- DOCUMENT SEGMENT
______________________________
Beyond bipolar plates, the stability of the GDLs is equally critical. While maintaining high gas permeability and good electrical conductivity, the GDLs must withstand prolonged redox reactions as well as harsh operating conditions involving elevated temperature and pressure. Any physical damage or pore blockage within the GDL can severely impede gas transport, ultimately leading to a pronounced degradation of overall electrolyzer performance. An ideal GDL therefore requires an optimized porous architecture, appropriate wettability, mechanical robustness, good electrical conductivity, and excellent long-term durability.¹³⁹ At present, GDLs are mainly fabricated from carbon-based materials such as carbon paper and carbon cloth, or metallic materials, or metallic materials, including titanium and stainless steel. However, owing to the high anodic oxidation potentials and limited mechanical strength of carbon materials, they are generally unsuitable for long-term operation under PEMWE conditions. In contrast, metallic GDLs exhibit higher electrical conductivity, superior corrosion resistance, and greater flexibility in constructing diverse porous structures. Accordingly, titanium meshes, felts, foams, and sintered powders have been widely employed as GDLs at the PEMWE anode. Using diffusion bonding techniques, researchers have further fabricated titanium porous sintered layers on titanium meshes.¹⁴⁰ This architecture eliminates the need for dedicated flow fields in the bipolar plates and enables hydrogen output pressures as high as 90 bar, demonstrating considerable potential for commercial applications.¹⁴¹ In addition, Gago et al. systematically compared coated and uncoated titanium and stainless-steel GDLs (Fig. 20d), revealing that coated GDLs deliver significantly enhanced performance in PEMWE systems. After accelerated stress testing exceeding 1000 h, Nb/Ti metallic coatings were shown to effectively protect stainless-steel GDLs from corrosion (Fig. 20e).¹³⁶

As the core component responsible for proton conduction and gas separation, ionomer membranes are likewise confronted with the dual challenges of chemical degradation and mechanical stress. Widely used perfluorosulfonic acid (PFSA) membranes offer high proton conductivity; however, their carbon-fluorine backbones and ether-containing side chains are susceptible to attack by reactive species generated during electrochemical operation, leading to chain scission and performance decay. To address these issues, strategies have been proposed to enhance backbone crystallinity for increased structural rigidity or to extend side chains and tailor the positioning of sulfonic acid groups. Wang et al. demonstrated that rapid and uniform thermal treatment of a 50 µm-thick PFSA proton exchange membrane selectively activates the rearrangement of sulfonic-acid-rich domains while suppressing excessive crystallization of the C–F backbone, ultimately yielding smaller and more uniformly distributed ionic clusters (Fig. 20f).¹³⁷ In parallel, for applications under alkaline conditions, increasing attention has been directed toward non-fluorinated membrane materials. Henkensmeier et al. developed a non-crosslinked sulfonated polybenzimidazole (SOPBI) membrane, in which the introduction of sulfonic acid groups not only enhances hydrophilicity and KOH uptake, but also enables negatively charged imidazole moieties to resist OH⁻ attack at the C₂ position, thereby improving alkaline stability at the molecular level (Fig. 20g).¹³⁸

Overall, the industrial deployment of the OER urgently requires overcoming durability bottlenecks at the device level. The introduction of corrosion-resistant coatings and optimized flow-field architectures for bipolar plates, the transition of gas diffusion layers from carbon-based to metallic porous materials, and the molecular-level engineering of ionomer membranes to enhance tolerance toward reactive species collectively define the central pathway toward high-efficiency, long-lifetime water electrolysis systems.
______________________________
- GIVEN ENTRIES

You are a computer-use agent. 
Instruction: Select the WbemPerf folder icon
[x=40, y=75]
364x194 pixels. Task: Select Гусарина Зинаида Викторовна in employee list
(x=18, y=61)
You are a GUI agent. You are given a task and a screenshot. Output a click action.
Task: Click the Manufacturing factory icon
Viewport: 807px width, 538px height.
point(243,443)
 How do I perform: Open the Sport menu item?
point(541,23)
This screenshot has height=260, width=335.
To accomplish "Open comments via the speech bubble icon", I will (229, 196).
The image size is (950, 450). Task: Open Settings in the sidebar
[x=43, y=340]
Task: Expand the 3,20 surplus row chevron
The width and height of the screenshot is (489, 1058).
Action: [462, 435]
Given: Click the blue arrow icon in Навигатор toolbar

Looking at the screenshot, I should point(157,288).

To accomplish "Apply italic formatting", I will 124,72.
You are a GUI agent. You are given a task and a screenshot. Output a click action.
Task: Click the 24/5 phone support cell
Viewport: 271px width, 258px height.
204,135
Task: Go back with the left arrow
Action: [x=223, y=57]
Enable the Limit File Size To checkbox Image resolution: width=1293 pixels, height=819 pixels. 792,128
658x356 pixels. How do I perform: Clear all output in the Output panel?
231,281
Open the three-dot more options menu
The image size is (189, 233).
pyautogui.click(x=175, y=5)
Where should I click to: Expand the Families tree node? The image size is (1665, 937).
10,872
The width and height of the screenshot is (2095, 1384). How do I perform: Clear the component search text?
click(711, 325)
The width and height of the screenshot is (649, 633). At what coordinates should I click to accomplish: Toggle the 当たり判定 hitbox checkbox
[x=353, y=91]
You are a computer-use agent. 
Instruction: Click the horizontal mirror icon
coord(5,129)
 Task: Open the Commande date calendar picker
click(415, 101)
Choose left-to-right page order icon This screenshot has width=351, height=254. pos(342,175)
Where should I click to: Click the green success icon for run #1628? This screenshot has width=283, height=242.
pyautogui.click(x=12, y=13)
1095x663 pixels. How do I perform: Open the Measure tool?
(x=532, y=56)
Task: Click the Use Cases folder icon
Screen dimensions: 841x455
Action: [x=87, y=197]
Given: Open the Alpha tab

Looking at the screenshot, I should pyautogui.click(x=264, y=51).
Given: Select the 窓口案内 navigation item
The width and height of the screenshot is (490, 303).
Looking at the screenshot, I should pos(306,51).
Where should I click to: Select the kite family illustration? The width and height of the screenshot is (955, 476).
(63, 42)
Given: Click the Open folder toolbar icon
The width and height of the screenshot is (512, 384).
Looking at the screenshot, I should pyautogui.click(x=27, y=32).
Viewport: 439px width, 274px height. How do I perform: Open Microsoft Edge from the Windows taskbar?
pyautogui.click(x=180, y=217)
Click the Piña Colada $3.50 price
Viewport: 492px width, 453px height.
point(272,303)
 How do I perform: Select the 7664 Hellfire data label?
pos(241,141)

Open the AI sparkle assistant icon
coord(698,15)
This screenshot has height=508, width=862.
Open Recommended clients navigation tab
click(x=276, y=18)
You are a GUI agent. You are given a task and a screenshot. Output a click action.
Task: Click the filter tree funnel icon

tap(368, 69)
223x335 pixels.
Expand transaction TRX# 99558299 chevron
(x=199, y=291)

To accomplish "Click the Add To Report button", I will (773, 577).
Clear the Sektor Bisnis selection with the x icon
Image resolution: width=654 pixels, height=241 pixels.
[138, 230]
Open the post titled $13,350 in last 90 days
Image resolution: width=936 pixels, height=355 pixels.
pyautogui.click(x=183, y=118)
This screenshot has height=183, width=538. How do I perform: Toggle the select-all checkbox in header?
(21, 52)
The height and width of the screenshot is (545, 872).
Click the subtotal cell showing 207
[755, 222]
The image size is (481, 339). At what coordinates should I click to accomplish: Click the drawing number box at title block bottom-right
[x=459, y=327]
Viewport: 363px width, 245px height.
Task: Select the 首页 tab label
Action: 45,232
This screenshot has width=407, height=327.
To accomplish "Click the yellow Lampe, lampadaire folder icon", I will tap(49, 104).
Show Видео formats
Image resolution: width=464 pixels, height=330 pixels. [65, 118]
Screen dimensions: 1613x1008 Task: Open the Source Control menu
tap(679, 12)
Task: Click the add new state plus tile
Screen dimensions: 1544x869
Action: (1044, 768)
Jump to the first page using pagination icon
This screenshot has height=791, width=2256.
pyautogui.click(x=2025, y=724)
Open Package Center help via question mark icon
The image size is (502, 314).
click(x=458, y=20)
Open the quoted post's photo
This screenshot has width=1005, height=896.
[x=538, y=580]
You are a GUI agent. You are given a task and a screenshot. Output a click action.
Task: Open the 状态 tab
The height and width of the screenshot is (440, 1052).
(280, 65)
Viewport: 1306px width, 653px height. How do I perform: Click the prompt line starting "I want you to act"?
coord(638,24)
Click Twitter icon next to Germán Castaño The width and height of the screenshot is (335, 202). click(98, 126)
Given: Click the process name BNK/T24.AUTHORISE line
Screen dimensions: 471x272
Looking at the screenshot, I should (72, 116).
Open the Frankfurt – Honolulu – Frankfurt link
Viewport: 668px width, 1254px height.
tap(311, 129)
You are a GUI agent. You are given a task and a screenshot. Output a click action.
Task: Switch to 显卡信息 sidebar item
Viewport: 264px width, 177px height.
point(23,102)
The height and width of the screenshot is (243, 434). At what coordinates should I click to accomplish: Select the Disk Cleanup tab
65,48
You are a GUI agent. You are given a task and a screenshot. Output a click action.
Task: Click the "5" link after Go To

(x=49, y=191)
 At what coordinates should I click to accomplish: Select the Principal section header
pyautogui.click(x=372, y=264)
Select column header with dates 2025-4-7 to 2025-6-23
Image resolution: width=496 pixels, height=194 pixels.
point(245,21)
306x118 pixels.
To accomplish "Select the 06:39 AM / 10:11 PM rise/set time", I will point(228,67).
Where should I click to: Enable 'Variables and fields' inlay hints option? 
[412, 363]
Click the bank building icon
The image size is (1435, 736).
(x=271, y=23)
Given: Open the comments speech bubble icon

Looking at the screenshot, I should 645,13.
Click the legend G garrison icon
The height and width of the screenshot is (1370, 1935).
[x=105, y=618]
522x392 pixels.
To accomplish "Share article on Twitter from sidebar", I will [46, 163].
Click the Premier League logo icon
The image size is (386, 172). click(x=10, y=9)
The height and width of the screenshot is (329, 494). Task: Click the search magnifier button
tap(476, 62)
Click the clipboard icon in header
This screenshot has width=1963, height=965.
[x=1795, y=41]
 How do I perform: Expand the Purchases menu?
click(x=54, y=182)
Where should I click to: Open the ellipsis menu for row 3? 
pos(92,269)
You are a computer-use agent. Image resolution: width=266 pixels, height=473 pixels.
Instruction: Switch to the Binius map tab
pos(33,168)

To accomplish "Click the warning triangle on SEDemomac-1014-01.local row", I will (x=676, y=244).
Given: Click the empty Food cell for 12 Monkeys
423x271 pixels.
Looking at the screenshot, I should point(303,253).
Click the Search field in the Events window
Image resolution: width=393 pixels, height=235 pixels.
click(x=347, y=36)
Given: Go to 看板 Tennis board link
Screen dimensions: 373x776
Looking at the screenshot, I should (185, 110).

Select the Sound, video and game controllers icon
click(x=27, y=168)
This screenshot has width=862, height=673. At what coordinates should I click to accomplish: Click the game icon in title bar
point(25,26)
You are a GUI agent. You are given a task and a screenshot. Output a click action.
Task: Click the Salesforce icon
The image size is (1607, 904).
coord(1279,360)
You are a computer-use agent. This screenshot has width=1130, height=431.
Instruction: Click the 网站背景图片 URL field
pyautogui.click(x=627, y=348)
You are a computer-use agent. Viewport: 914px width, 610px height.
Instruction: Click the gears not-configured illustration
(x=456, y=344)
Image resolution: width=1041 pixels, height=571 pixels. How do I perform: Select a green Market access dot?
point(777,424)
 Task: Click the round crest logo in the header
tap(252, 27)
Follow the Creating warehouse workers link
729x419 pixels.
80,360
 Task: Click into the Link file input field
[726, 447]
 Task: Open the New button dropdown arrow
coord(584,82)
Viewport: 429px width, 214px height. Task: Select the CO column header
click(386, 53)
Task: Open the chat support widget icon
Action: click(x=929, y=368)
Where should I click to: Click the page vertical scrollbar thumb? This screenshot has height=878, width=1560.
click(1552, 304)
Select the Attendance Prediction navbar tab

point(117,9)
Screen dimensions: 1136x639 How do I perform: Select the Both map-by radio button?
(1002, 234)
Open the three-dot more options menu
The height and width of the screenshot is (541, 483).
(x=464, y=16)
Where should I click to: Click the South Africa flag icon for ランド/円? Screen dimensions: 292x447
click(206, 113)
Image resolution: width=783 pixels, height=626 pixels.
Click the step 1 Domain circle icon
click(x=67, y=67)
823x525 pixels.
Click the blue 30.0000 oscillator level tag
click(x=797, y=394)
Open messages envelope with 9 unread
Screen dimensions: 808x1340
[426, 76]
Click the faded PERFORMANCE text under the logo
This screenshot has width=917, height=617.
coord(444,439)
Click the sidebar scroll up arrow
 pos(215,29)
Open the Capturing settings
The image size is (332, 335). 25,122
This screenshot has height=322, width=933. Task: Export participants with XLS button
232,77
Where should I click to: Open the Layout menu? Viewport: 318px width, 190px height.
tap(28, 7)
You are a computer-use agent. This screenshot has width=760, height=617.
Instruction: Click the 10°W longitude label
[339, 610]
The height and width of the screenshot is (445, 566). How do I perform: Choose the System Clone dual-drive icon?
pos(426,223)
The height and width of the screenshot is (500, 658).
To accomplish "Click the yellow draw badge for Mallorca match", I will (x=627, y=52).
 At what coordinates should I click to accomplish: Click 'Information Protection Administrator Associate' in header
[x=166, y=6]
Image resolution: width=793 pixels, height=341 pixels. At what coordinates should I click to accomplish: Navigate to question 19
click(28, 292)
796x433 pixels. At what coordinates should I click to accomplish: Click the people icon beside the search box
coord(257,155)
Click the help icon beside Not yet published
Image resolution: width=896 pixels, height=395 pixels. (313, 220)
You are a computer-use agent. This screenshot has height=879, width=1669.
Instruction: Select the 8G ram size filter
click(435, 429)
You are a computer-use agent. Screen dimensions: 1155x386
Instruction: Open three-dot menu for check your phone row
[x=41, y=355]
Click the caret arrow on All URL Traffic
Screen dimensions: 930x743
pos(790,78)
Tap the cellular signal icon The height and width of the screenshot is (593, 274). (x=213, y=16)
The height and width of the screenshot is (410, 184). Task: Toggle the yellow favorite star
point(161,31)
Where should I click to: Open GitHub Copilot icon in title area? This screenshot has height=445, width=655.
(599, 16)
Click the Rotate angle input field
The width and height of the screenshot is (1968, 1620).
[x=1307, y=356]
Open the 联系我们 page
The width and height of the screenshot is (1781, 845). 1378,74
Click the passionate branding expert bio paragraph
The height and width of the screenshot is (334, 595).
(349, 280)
______________________________
From the electrolyzer durability passage, extract the stretch from "Overall, the industrial" through "water electrolysis systems." and copy it word for word.

- CORRECT RESPONSE
Overall, the industrial deployment of the OER urgently requires overcoming durability bottlenecks at the device level. The introduction of corrosion-resistant coatings and optimized flow-field architectures for bipolar plates, the transition of gas diffusion layers from carbon-based to metallic porous materials, and the molecular-level engineering of ionomer membranes to enhance tolerance toward reactive species collectively define the central pathway toward high-efficiency, long-lifetime water electrolysis systems.